Task objective: Where the records below have a line with "height", that line is to be copied.
BEGIN Input
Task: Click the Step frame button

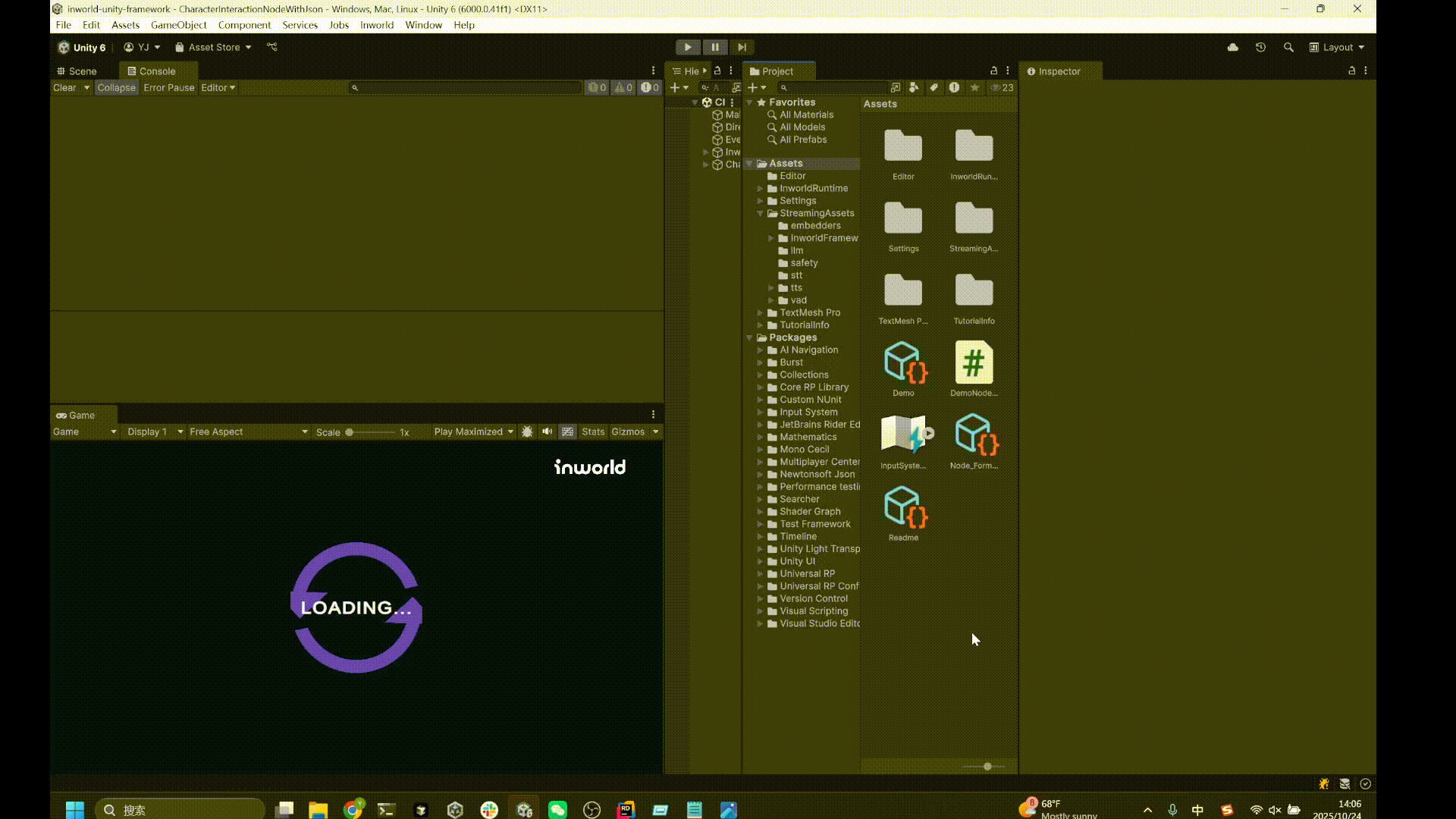Action: click(x=742, y=47)
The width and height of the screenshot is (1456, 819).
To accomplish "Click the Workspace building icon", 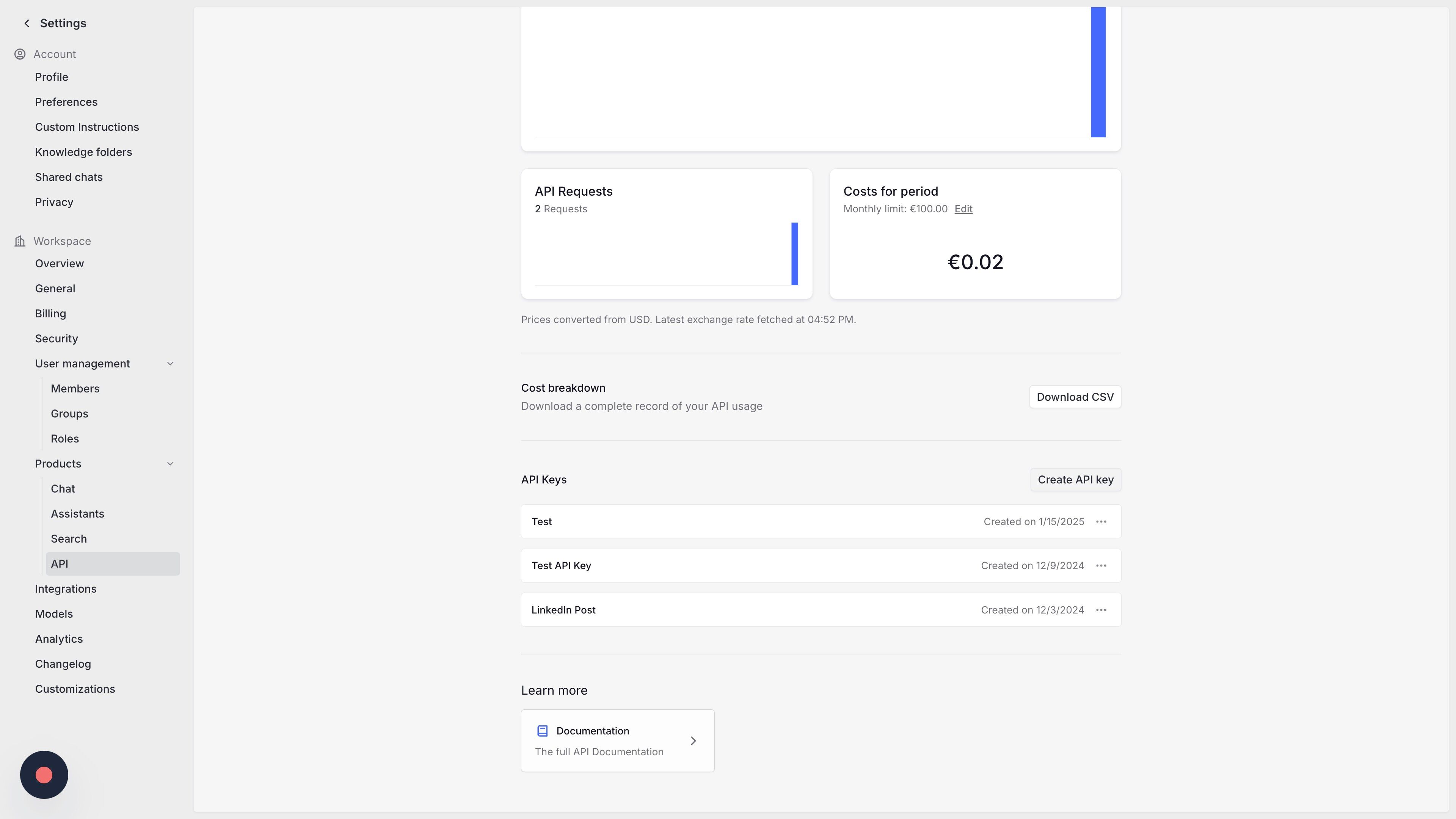I will [20, 242].
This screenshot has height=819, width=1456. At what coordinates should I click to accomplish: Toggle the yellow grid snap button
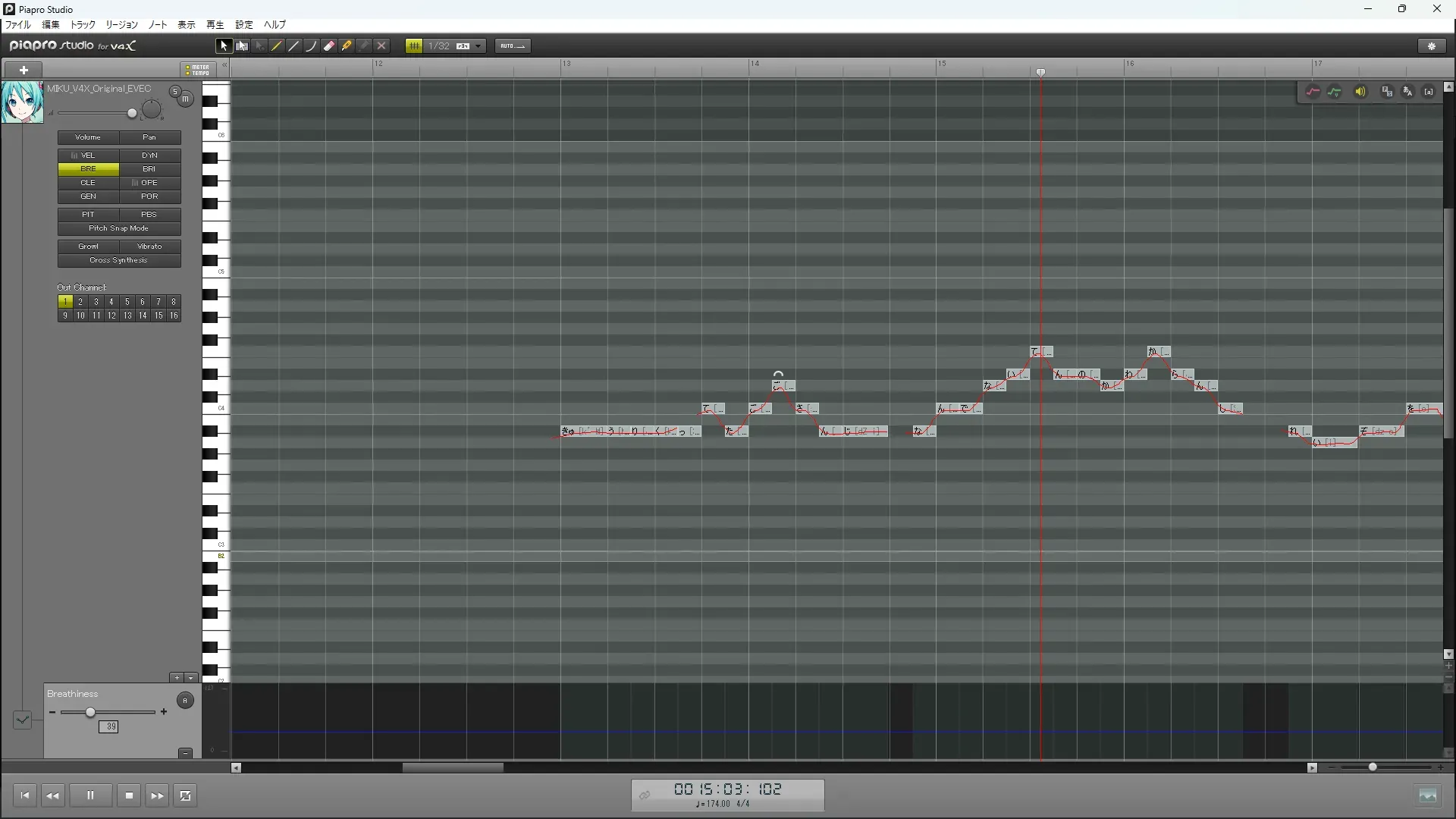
END Input
Result of this task:
The width and height of the screenshot is (1456, 819).
This screenshot has height=819, width=1456. At what coordinates should I click to accomplish: Toggle the yellow grid snap button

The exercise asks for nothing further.